Inhalation of the enzyme dornase alfa reduces sputum viscosity and improves clinical outcomes of people with cystic fibrosis. This is an update of a previously published Cochrane Review.
To determine whether the timing of dornase alfa inhalation (in relation to airway clearance techniques or morning versus evening inhalation) has an impact on objective and subjective measures of clinical efficacy in people with cystic fibrosis.
Relevant randomised and quasi-randomised controlled trials were identified from the Cochrane Cystic Fibrosis Trials Register, the Physiotherapy Evidence Database (PEDro), clinical trial registries and international cystic fibrosis conference proceedings. Date of the most recent search: 12 October 2020.
Any trial of dornase alfa in people with cystic fibrosis where timing of inhalation was the randomised element in the trial with either: inhalation before compared to after airway clearance techniques; or morning compared to evening inhalation.  DATA COLLECTION AND ANALYSIS: Both authors independently selected trials, assessed risk of bias and extracted data with disagreements resolved by discussion. Relevant data were extracted and, where possible, meta-analysed. We assessed the quality of the evidence using GRADE.
We identified 115 trial reports representing 55 trials, of which five trials (providing data on 122 participants) met our inclusion criteria. All five trials used a cross-over design. Intervention periods ranged from two to eight weeks. Four trials (98 participants) compared dornase alfa inhalation before versus after airway clearance techniques. Inhalation after instead of before airway clearance did not significantly change forced expiratory volume at one second (very-low quality evidence). Similarly, forced vital capacity (low-quality evidence) and quality of life (very-low quality evidence) were not significantly affected; forced expiratory flow at 25% was significantly worse with dornase alfa inhalation after airway clearance, mean difference -0.17 litres (95% confidence interval -0.28 to -0.05), based on the pooled data from two small trials in children (7 to 19 years) with well-preserved lung function. All other secondary outcomes were statistically non-significant. In one trial (25 participants), morning versus evening inhalation had no impact on lung function or symptoms (low-quality evidence).
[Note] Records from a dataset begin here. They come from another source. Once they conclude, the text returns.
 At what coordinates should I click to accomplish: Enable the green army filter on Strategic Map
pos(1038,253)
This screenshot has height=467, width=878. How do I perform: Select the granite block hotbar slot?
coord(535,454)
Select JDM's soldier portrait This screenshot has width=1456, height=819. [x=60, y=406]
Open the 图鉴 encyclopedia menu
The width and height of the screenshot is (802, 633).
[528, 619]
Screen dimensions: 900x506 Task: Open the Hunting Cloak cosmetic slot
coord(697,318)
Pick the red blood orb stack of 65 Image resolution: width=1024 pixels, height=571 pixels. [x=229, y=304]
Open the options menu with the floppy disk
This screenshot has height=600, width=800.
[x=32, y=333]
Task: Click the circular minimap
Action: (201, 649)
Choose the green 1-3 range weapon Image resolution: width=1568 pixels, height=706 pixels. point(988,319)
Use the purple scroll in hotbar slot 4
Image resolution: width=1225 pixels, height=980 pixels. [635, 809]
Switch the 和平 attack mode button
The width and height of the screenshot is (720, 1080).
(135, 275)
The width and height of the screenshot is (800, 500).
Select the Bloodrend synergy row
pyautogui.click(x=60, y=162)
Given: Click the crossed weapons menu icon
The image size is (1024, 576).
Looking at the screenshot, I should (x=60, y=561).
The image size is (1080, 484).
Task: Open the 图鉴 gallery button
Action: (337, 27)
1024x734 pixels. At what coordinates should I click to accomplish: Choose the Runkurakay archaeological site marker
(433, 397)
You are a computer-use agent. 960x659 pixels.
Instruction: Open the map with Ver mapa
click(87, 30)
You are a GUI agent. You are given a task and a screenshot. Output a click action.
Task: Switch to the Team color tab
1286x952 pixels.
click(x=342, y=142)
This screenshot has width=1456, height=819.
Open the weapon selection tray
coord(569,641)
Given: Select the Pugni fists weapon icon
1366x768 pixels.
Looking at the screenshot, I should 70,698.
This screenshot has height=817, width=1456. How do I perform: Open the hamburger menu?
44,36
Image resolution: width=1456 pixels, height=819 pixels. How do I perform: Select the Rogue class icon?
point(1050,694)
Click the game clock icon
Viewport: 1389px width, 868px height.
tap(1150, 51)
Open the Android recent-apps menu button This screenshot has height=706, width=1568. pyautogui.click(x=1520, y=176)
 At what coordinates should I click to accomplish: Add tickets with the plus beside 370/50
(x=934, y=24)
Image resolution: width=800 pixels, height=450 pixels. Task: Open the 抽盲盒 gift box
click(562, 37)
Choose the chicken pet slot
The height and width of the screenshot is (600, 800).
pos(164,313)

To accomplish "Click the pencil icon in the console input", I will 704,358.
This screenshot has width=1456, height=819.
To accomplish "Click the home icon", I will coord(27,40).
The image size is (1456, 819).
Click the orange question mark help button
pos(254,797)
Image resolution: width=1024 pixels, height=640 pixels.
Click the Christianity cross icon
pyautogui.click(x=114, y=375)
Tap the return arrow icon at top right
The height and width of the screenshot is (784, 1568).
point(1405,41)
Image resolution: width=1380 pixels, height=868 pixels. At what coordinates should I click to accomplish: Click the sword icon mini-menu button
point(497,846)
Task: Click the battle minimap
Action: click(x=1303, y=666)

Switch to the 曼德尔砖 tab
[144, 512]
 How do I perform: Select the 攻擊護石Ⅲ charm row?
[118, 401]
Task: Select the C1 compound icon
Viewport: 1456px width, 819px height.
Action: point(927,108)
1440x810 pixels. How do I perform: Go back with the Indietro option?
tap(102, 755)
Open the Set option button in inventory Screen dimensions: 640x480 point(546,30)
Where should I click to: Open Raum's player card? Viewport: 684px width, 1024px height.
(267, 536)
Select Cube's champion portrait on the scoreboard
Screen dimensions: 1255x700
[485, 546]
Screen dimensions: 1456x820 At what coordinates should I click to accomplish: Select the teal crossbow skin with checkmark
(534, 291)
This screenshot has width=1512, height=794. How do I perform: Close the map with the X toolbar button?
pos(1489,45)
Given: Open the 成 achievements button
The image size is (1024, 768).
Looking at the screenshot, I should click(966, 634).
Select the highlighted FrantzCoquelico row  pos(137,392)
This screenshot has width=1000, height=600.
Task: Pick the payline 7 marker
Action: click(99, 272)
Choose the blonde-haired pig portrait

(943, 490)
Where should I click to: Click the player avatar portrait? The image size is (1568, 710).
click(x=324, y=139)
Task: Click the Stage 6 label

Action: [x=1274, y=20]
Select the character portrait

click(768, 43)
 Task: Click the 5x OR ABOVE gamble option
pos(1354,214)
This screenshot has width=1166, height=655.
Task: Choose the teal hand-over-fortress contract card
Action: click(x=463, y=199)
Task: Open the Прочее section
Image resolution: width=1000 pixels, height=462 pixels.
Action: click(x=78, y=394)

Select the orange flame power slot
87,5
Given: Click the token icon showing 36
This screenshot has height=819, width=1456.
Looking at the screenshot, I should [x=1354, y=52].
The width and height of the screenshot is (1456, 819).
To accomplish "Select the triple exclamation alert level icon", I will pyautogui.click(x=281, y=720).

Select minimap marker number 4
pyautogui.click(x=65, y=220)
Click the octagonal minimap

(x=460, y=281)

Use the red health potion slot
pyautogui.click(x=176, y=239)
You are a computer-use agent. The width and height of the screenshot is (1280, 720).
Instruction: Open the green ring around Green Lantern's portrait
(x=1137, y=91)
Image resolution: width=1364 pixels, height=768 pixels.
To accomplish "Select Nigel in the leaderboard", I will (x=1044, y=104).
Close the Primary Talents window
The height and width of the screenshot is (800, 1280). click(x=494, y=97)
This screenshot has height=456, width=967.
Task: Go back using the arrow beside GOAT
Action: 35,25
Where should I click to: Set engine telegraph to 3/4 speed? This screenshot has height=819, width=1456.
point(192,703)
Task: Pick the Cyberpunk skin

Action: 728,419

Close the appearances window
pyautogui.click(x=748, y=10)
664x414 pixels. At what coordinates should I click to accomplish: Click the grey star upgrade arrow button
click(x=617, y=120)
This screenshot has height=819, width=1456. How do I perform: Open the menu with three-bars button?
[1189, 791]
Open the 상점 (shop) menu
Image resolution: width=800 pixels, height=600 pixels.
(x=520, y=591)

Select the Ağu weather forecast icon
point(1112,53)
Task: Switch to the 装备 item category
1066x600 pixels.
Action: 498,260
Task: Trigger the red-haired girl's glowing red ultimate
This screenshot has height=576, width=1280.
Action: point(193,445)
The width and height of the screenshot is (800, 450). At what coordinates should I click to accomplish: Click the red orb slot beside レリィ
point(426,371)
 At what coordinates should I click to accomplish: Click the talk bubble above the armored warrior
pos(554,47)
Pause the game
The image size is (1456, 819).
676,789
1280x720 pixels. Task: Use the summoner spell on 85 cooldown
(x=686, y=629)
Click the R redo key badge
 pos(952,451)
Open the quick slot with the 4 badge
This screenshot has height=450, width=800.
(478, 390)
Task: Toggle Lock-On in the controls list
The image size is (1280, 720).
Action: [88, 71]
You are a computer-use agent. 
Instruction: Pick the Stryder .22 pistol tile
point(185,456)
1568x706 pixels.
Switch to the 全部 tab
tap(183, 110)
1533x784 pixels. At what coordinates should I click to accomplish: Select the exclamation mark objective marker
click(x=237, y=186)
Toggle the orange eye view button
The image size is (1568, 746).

The current evidence derived from a small number of participants does not indicate that inhalation of dornase alfa after airway clearance techniques is more or less effective than the traditional recommendation to inhale nebulised dornase alfa 30 minutes prior to airway clearance techniques, for most outcomes. For children with well-preserved lung function, inhalation before airway clearance may be more beneficial for small airway function than inhalation after. However, this result relied on a measure with high variability and trials with variable follow-up. In the absence of strong evidence to indicate that one timing regimen is better than another, the timing of dornase alfa inhalation can be largely based on pragmatic reasons or individual preference with respect to the time of airway clearance and time of day. Further research is warranted.